A Clockwork Orange is a dystopian satirical black comedy novella by English writer Anthony Burgess, published in 1962. It is set in a near-future society that has a youth subculture of extreme violence. The teenage protagonist, Alex, narrates his violent exploits and his experiences with state authorities intent on reforming him.[1] The book is partially written in a Russian-influenced argot called “Nadsat“, which takes its name from the Russian suffix that is equivalent to ‘-teen’ in English.[2] According to Burgess, the novel was a jeu d’esprit written in just three weeks.

A Clockwork Orange (Novel) by Wikipedia

Although I saw A Clockwork Orange years ago, I had never read Burgess’ book. I was intrigued by the two versions, US and British. Although I agreed with leaving off the ‘final chapter’ of Picnic at Hanging Rock where Lindsay explained what happened with the girls travelling through a hole in space, I am not sure if I missed something, but I thought that original version where the book ends with the narrator settling down asked more questions than ending with . It all makes me appreciate the achievement of Stanley Kubrick more and more.

There are so many aspects to reflect upon, whether it be the classical music, the violence, the aversion therapy, the use of language.

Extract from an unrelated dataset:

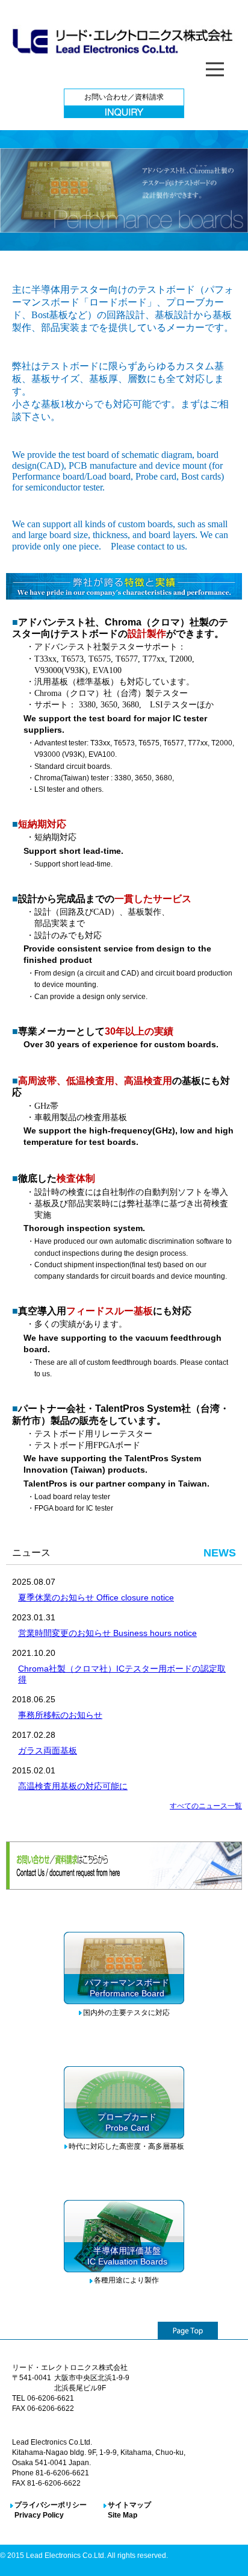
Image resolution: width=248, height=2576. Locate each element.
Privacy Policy (39, 2515)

Upon its release, A Clockwork Orange received mixed reviews. While some complained about its violence and language, others noted that the novel raised important ethical questions, such as whether it is better for a person to decide to be bad than to be forced to be good and if forcibly suppressing free will is acceptable.

A Clockwork Orange by Britannica


But, brothers, this biting of their toe-nails over what is the cause of badness is what turns me into a fine laughing malchick. They don’t go into what is the cause of goodness, so why of the other shop? If lewdies are good that’s because they like it, and I wouldn’t ever interfere with their pleasures, and so of the other shop. And I was patronizing the other shop. More, badness is of the self, the one, the you or me on our oddy knockies, and that self is made by old Bog or God and is his great pride and radosty. But the not-self cannot have the bad, meaning they of the government and the judges and the schools cannot allow the bad because they cannot allow the self. And is not our modern history, my brothers, the story of brave malenky selves fighting these big machines? I am serious with you, brothers, over this. But what I do I do because I like to do.